- _WHAT TO WORK ON_: Convert the lines below into a Markdown table with two columns, Row and Line: the first holds a running row number and the second holds the line. Leave out any blank lines.

- _SOURCE RECORDS_:
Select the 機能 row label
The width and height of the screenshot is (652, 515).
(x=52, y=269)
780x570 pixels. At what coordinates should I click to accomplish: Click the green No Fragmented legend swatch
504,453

- _RESPONSE TO THIS TASK_:
| Row | Line |
|---|---|
| 1 | Select the 機能 row label |
| 2 | The width and height of the screenshot is (652, 515). |
| 3 | (x=52, y=269) |
| 4 | 780x570 pixels. At what coordinates should I click to accomplish: Click the green No Fragmented legend swatch |
| 5 | 504,453 |